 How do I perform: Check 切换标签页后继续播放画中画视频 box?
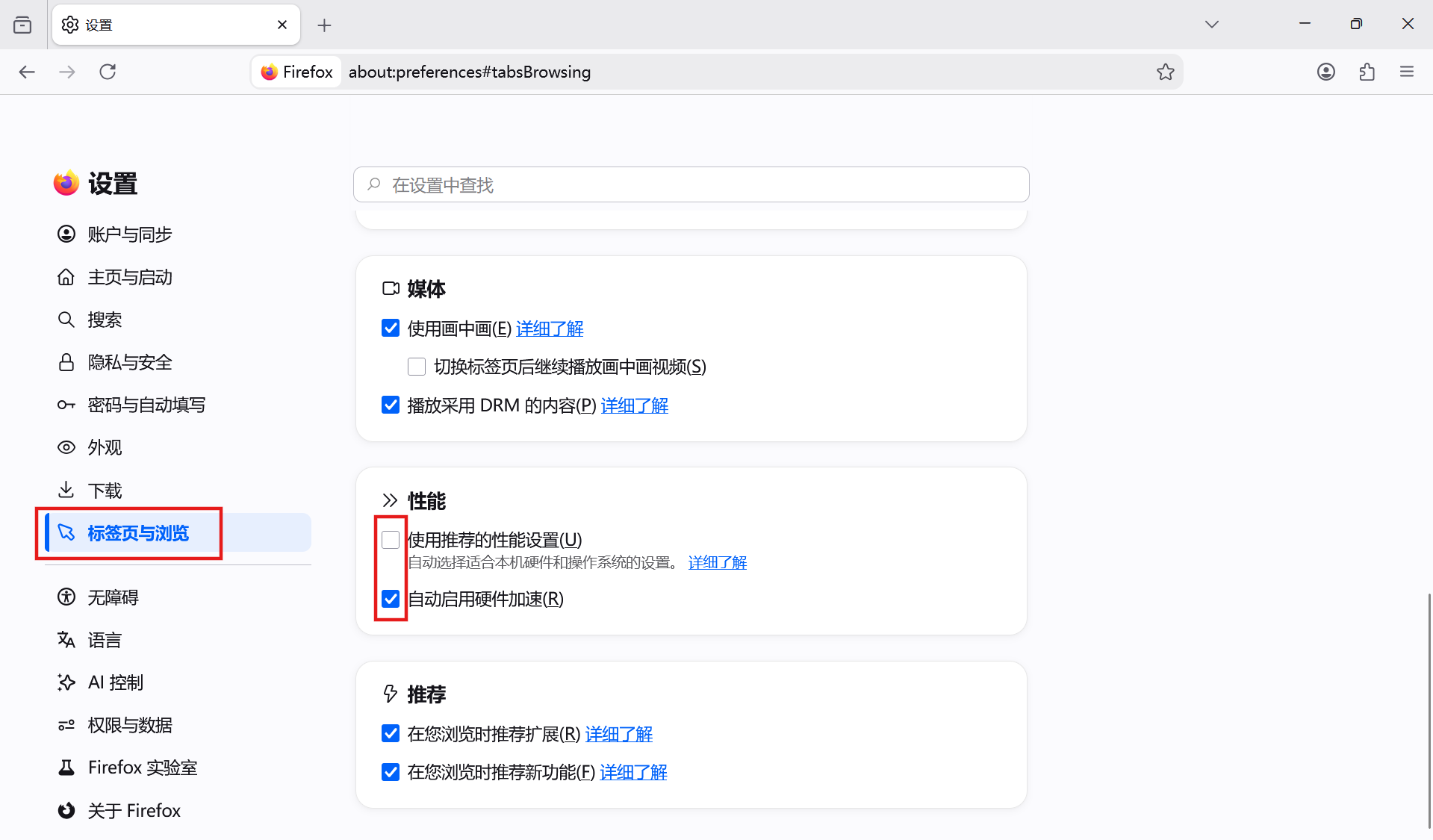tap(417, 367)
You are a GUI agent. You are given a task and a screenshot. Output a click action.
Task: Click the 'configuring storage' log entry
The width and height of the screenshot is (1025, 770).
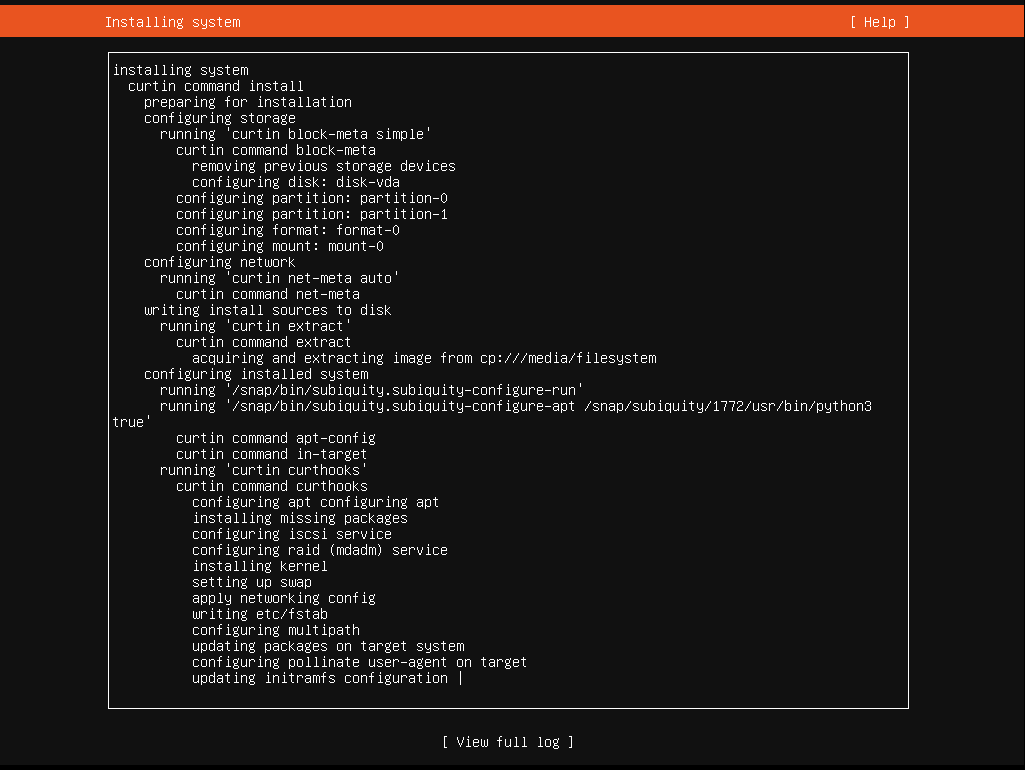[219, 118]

┄┄┄┄┄┄┄┄┄┄┄┄┄┄┄┄┄┄┄┄

▶ Task to carry out
Reproduce each entry above word for word. Pictures are not part of the copy.

▶ Expected answer
 How do I perform: Check 切换标签页后继续播放画中画视频 box?
tap(417, 367)
You are a GUI agent. You are given a task and a screenshot. Output a click action.
Task: Click the 'configuring storage' log entry
The width and height of the screenshot is (1025, 770).
[219, 118]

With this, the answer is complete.